Frauen über 40 - oft Berufswiedereinsteigerinnen nach der Familienphase
- haben es besonders schwer, einen Erwerbsarbeitsplatz zu finden. Aber
auch junge Frauen sind immer noch benachteiligt. Obwohl sie gleich gute
und bessere Schulabschlüsse als Buben haben, sind zwei Drittel aller
Jugendlichen ohne Ausbildungsplatz Mädchen.
Einer der Faktoren der Armutsübertragung und -gefährdung ist die unfaire Aufteilung der unbezahlten Arbeit innerhalb der Familie und der Mangel an staatlichen Rahmenbedingungen, um Frauen Erwerbsarbeit zu ermöglichen.

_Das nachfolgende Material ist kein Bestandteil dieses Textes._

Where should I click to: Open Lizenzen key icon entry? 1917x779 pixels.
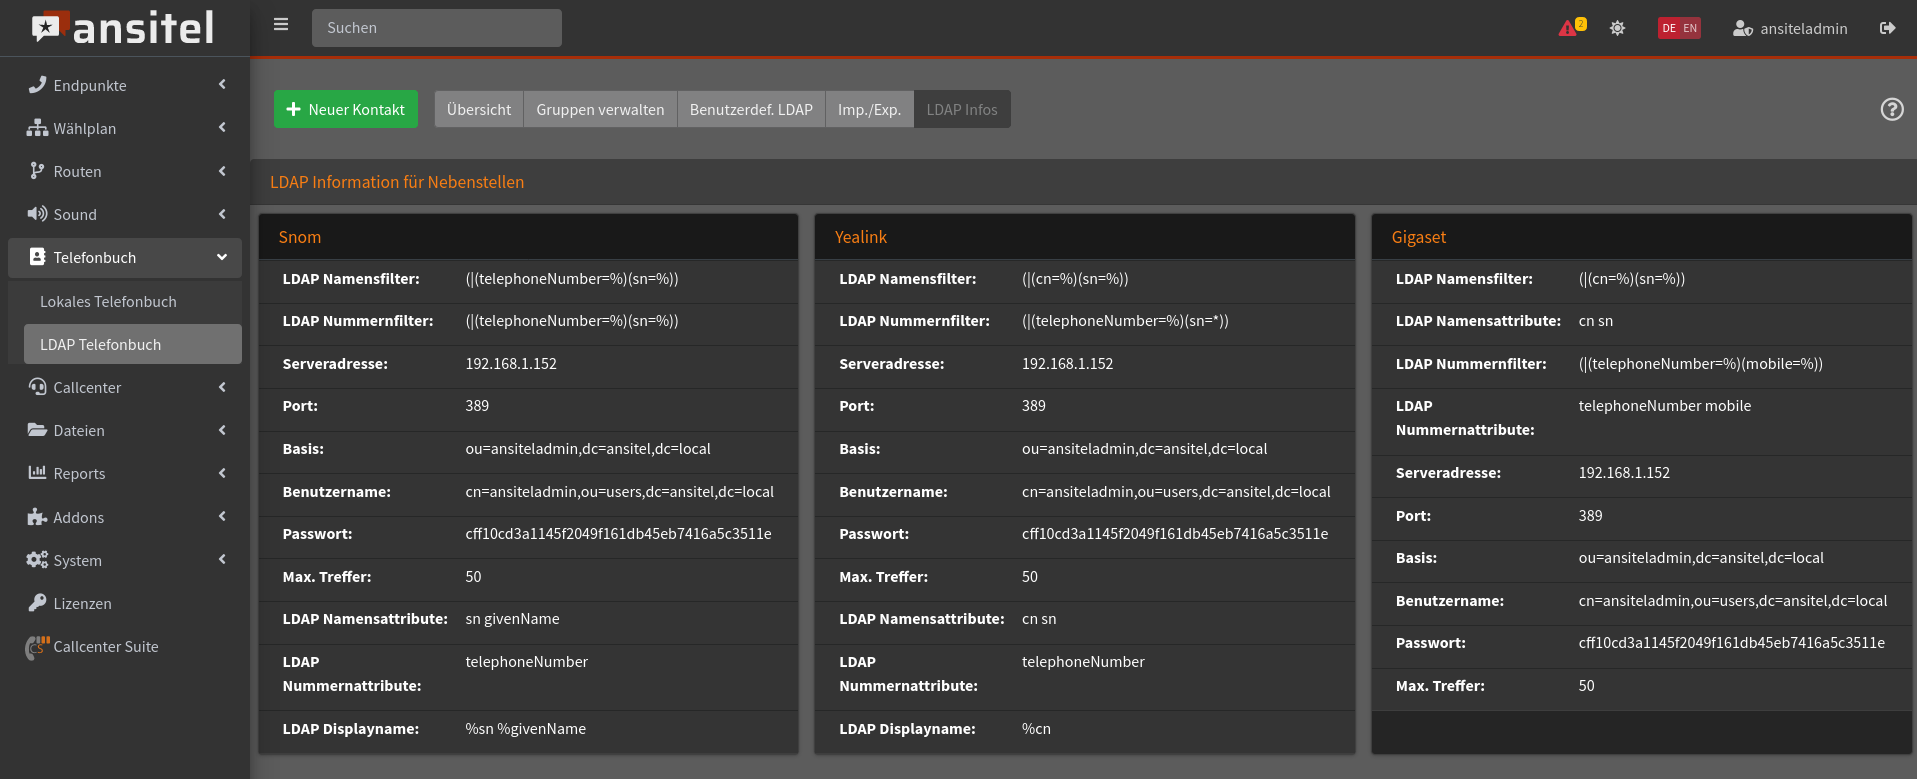[x=37, y=603]
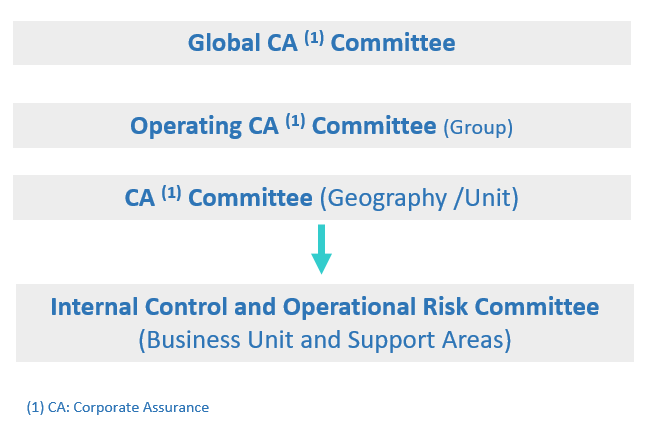Click the CA Committee Geography/Unit box
The image size is (649, 443).
click(322, 197)
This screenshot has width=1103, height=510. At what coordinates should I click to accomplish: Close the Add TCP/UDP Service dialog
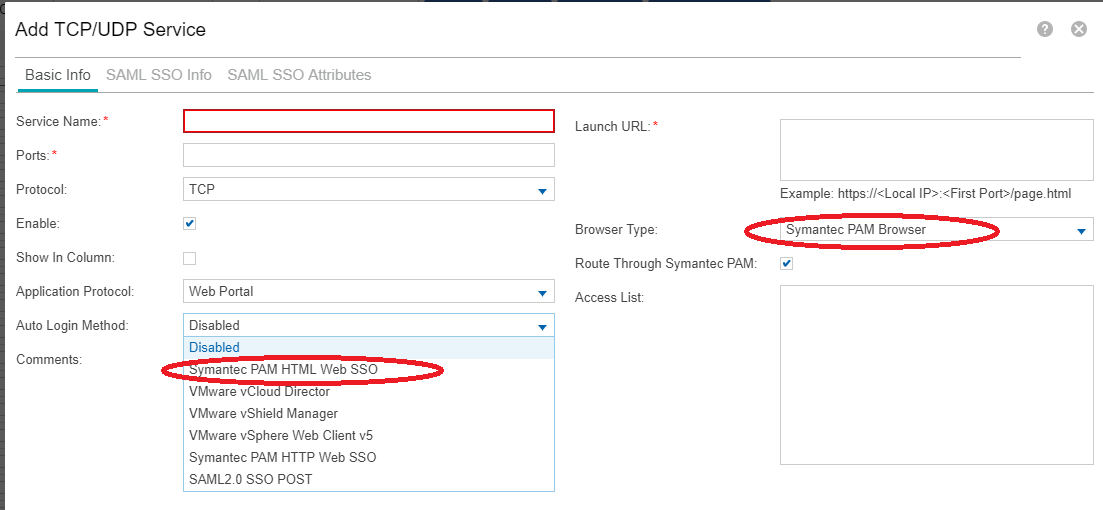1079,29

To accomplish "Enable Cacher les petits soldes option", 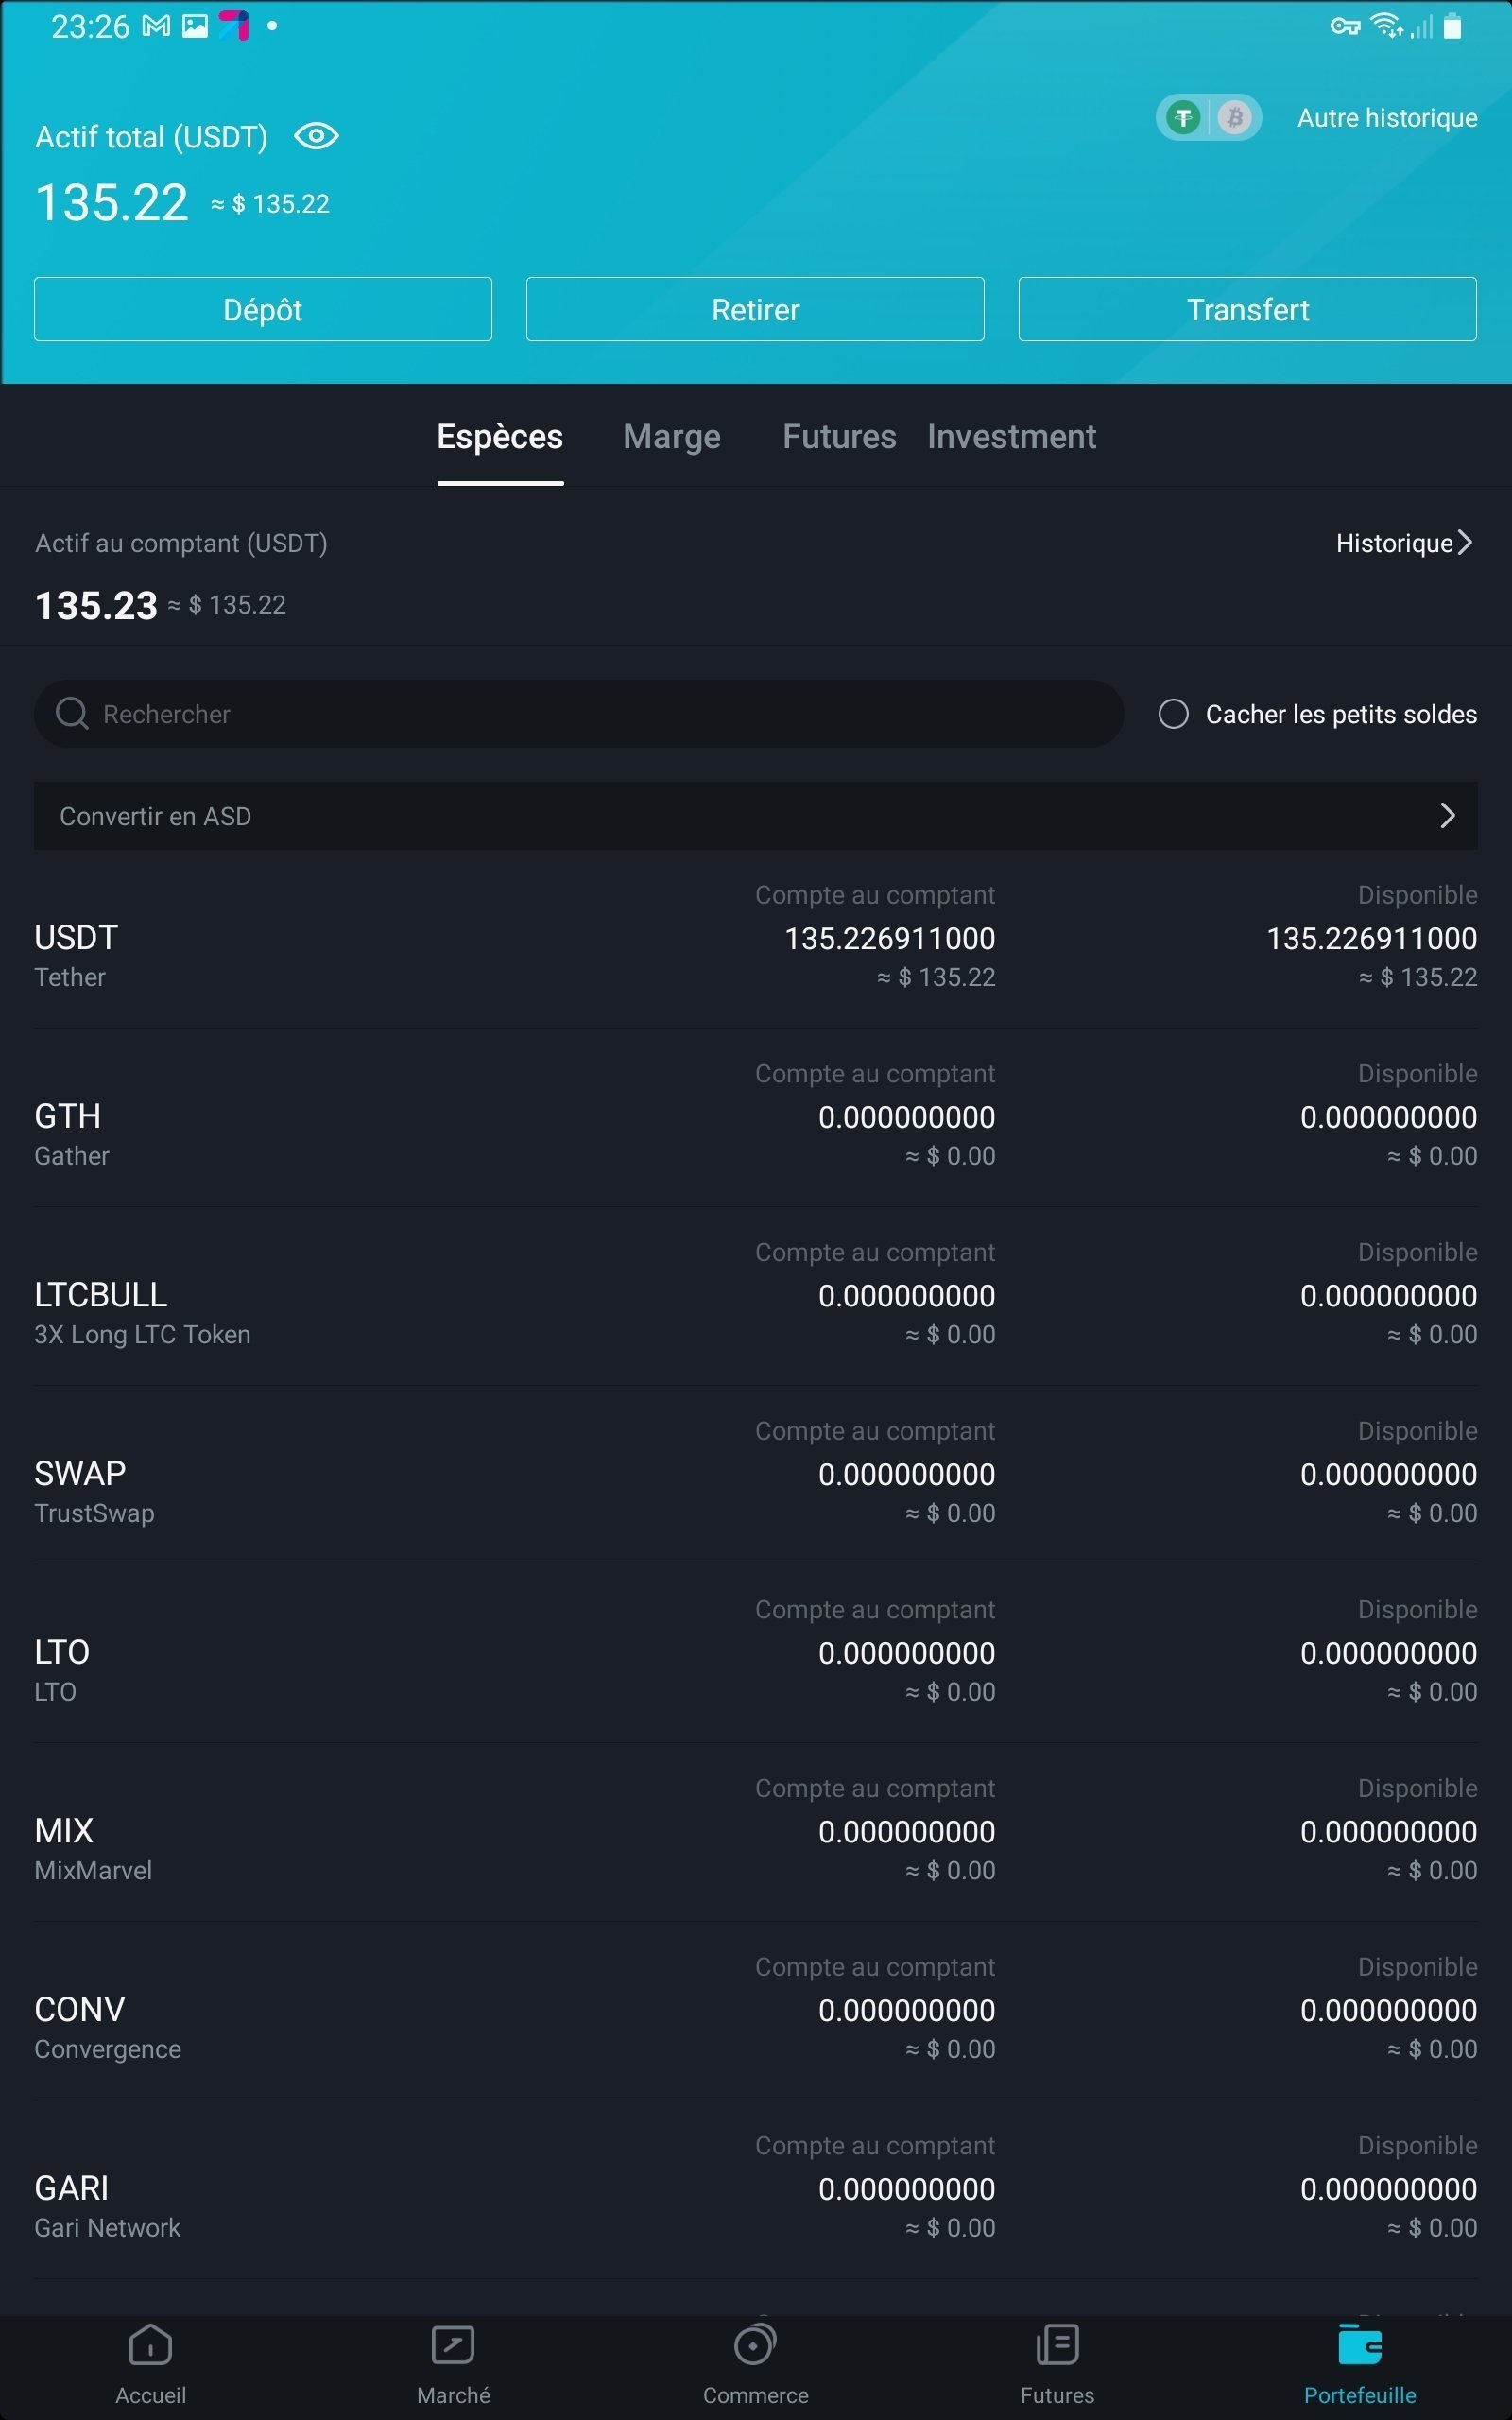I will pos(1173,714).
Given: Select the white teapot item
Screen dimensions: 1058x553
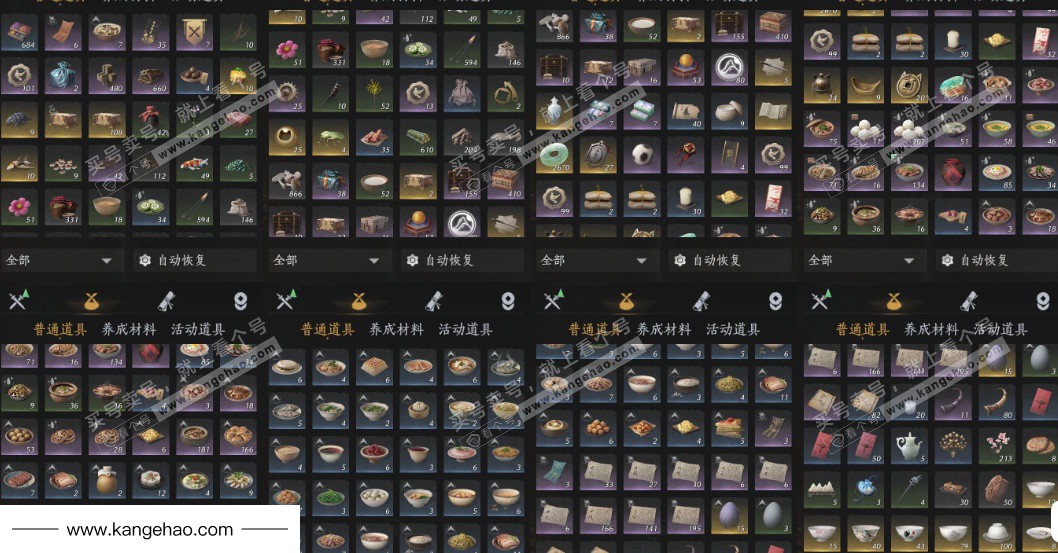Looking at the screenshot, I should pyautogui.click(x=909, y=444).
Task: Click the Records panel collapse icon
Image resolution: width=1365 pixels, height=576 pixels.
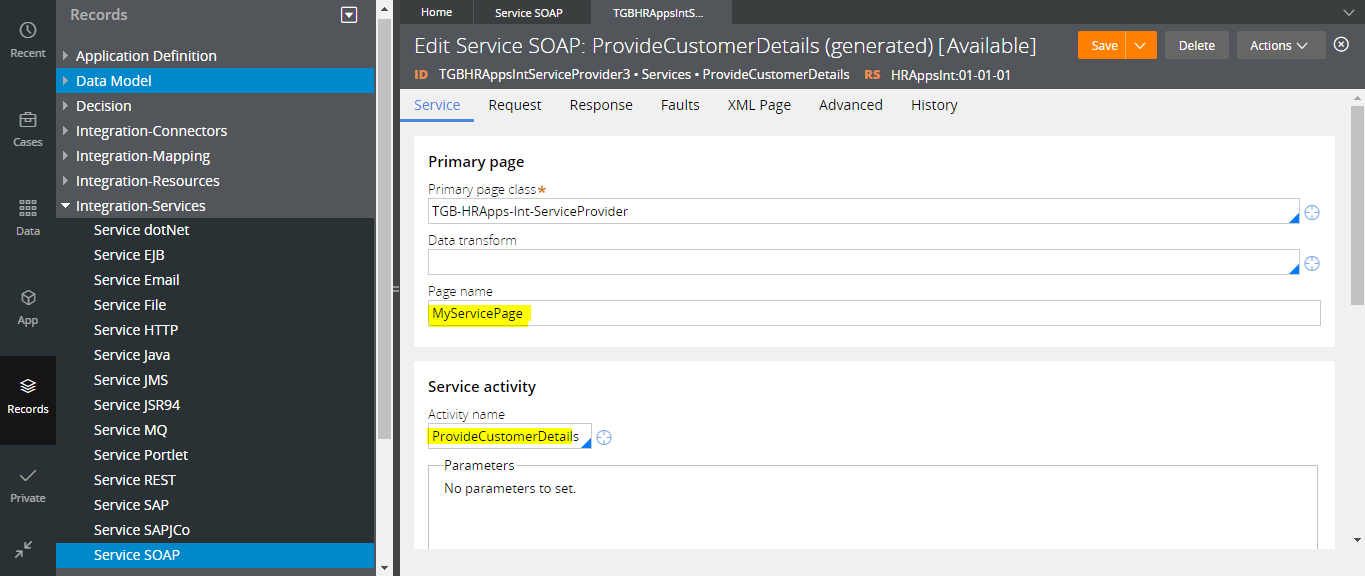Action: point(348,15)
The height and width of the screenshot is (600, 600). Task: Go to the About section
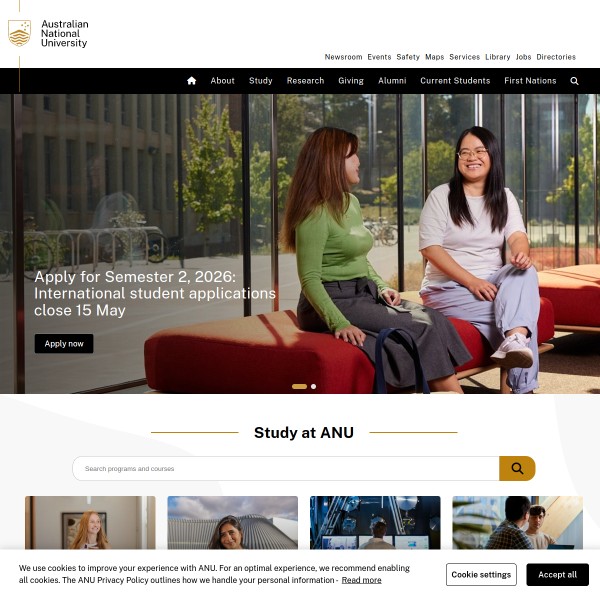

Vielen Frauen - besonders am Land - bleibt aufgrund fehlender Kinderbetreuungsmöglichkeiten, eines schlechten öffentlichen Verkehrsnetzes und mangelnder Weiterbildungsmöglichkeiten gar nichts anderes übrig, als zu Hause bei den Kindern zu bleiben. Alleinerzieherinnen und Mütter mehrerer Kinder gehören zu den am stärksten armutsgefährdeten Gruppen in Österreich. Gründe dafür: das gekürzte Karenzgeld, Altersabsicherung, der Mangel an guten Kindergärten - in Österreich fehlen 140.000 Kinderbetreuungsplätze!
Die Armutsquote von Familien sieht folgendermaßen aus (Schmidleithner 1997):
wenn Frauen erwerbstätig sind bzw. wenn Frauen nicht erwerbstätig sind
Frauen werden arm, weil sie weniger verdienen als Männer.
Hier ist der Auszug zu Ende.